In both Stepford Wives and R.U.R we can see how the females are treated like the housemaids and were programmed to do the stereotypical women’s jobs. This can really be seen in Stepford Wives when we find out that the men of the city have been killing off the real women and replacing them with identical copies of the real ones. The purpose of this was to make sure that the wife was always looking nice and always had the house clean and the food made for the family. In R.U.R the female robots are treated as less than the men and are placed in stereotypical female jobs, like how Domin’s secretary is a female. It can also be seen how females are treated less equal when it comes to making decisions. The men are always the ones ignoring the women and doing their own thing throughout this play.
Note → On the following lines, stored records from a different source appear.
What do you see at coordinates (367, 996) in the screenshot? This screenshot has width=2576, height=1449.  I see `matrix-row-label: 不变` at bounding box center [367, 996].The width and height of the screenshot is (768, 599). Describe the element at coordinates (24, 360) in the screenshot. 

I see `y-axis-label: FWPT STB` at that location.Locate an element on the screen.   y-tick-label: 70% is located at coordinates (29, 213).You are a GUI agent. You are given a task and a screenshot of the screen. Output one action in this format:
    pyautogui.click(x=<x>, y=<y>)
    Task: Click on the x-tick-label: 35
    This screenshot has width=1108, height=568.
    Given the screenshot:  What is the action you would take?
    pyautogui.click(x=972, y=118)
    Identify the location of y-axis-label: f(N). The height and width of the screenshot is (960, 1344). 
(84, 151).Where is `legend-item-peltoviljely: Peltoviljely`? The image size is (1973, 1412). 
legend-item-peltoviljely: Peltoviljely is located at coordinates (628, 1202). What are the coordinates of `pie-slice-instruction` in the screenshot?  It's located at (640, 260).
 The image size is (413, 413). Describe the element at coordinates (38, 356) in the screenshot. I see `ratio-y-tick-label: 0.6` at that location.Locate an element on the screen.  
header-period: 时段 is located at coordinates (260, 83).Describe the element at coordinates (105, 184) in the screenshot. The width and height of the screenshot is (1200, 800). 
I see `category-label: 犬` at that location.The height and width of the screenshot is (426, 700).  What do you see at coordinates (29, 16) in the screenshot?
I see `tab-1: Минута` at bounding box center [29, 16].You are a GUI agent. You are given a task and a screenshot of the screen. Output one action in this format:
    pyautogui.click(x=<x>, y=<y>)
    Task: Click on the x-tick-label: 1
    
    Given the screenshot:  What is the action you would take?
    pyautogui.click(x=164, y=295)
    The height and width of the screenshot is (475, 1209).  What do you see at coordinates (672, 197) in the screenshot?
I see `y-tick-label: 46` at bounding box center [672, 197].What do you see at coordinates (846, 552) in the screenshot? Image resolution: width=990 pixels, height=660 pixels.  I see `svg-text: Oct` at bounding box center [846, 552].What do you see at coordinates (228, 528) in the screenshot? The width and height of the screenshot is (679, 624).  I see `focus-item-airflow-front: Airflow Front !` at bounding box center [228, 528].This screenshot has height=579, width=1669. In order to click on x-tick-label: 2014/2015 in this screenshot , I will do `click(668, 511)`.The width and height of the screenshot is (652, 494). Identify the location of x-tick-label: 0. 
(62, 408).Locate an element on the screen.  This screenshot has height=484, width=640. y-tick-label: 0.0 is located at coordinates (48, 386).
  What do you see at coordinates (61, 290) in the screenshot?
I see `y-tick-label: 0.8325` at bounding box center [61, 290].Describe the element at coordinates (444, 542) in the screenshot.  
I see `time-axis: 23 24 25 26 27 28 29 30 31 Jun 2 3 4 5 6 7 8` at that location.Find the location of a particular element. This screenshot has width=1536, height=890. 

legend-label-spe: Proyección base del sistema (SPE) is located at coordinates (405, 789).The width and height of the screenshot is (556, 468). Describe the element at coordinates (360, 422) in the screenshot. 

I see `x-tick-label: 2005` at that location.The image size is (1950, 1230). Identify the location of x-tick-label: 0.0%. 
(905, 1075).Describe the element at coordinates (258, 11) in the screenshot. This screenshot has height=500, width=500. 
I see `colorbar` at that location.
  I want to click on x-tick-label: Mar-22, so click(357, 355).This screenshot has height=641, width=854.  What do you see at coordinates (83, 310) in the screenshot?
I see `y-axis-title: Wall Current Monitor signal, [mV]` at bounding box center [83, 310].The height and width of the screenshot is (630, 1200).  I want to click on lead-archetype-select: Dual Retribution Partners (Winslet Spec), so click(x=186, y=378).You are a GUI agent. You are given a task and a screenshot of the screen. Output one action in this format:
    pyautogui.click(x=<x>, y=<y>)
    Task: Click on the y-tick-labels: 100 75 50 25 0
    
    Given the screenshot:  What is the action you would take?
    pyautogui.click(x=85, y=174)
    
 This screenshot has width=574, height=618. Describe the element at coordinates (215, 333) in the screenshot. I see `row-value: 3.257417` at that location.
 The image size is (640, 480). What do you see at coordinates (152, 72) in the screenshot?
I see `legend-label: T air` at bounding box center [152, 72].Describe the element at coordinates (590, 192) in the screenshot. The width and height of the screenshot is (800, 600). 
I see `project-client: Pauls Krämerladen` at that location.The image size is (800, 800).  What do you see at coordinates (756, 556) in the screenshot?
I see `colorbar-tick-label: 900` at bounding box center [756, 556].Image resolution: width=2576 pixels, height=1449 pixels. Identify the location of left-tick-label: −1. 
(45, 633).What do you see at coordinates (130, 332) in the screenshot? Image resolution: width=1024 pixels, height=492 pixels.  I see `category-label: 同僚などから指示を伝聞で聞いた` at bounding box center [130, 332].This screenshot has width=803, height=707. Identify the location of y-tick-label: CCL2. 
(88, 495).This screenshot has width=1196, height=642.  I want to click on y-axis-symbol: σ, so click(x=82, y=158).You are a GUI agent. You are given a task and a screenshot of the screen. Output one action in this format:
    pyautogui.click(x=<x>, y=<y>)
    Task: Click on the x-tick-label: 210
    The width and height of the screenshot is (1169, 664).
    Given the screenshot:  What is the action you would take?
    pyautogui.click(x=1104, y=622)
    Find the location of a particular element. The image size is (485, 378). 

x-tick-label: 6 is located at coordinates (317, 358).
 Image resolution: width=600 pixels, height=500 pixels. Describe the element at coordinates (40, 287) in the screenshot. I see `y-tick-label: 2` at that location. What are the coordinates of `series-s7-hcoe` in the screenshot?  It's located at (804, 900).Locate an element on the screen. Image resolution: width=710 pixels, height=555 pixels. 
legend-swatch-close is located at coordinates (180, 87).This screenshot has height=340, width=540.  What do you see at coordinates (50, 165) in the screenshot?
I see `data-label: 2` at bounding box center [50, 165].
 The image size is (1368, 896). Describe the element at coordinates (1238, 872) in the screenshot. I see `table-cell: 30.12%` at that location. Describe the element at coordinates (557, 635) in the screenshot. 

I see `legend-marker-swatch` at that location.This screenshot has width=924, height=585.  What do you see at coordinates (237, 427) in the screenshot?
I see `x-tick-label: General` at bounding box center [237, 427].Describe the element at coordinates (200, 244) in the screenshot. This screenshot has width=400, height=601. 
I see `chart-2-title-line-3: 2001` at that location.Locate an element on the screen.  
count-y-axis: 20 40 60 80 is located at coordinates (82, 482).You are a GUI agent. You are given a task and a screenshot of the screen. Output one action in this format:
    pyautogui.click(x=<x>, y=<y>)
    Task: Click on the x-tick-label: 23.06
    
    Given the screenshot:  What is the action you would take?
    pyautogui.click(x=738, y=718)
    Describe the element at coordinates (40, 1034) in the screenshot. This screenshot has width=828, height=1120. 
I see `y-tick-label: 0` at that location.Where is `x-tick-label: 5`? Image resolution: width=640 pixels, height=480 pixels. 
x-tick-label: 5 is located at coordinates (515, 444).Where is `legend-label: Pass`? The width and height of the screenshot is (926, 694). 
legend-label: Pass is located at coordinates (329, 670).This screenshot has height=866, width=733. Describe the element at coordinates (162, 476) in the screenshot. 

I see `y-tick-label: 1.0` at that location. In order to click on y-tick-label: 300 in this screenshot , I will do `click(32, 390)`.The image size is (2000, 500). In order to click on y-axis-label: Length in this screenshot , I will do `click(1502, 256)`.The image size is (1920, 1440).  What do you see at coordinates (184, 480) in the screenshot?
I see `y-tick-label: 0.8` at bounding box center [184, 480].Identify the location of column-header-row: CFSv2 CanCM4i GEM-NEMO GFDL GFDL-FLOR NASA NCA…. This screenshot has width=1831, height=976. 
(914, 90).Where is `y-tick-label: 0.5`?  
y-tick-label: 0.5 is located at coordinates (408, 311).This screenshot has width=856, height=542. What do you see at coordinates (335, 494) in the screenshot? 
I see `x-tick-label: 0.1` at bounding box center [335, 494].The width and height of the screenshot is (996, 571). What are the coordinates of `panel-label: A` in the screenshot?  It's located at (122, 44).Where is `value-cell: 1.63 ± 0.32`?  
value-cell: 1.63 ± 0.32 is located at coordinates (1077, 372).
All of these examples can be furthermore understood by Donna Haraway in Cyborg Manifesto when she states “I do not know of any other time in history when there was a greater need for political unity to confront effectively the dominations of ‘race’, ‘gender’, ‘sexuality’, and ‘class’”(Haraway 297). This shows how there are always problems with gender and sexuality in general, coinciding with the unfair treatment of others.

Throughout these three pieces, it can be seen that the opinions on these cybernetic bodies varied from piece to piece. In Stepford Wives, the cybernetic bodies were viewed as higher than the regular humans. This was because the men wanted their wives to be the perfect stay at home wives, and the only way that was going to happen was if they programmed these wives artificially. This can be explained in Constructing Normalcy when Lennard J. Davis states “If we rethink our assumptions about the universality of the concept of the norm, what we might arrive at is the concept that preceded it, that of the “ideal”” (Davis 4). This is the idea the men in Stepford Wives were trying to create, the ideal wife who could cook, clean, and watch the kids. They were ultimately trying to create the most stereotypical house wife. In Black Mirror, Ash is treated as a normal human being until his wife realizes that it really isn’t him and becomes annoyed and angry at the incorrect representation of who she once knew. She starts out by being super surprised that he was there again, but after a while it’s just like a normal human being is there with her, nothing too special. With Ash, he is viewed as a normal human being, there is no worshiping him but there’s also no one that despises him. In R.U.R, the cybernetic bodies are valued for their resources, but at the same time the humans have no respect or care at all for them. They just see these robots as personal servants and aren’t treated the best.

When reading/watching these three pieces, the main ideas involve cybernetic bodies (the technology that will replace humans). The value and treatment of these cybernetic bodies can be seen played out in Stepford Wives, R.U.R, and Black Mirror. The general consensus is that the main purpose of these robots is to serve their human counterparts in order to make the humans lives better. We can see that the robots are worked like slaves and that depending on gender, their role is very stereotypical.

 

Works Cited

Davis, Lennard J. The Disability Studies Reader. Routledge, 2010.

Haraway, Donna Jeanne. A Cyborg Manifesto: Science, Technology, and Socialist-Feminism in the Late Twentieth Century. 2009.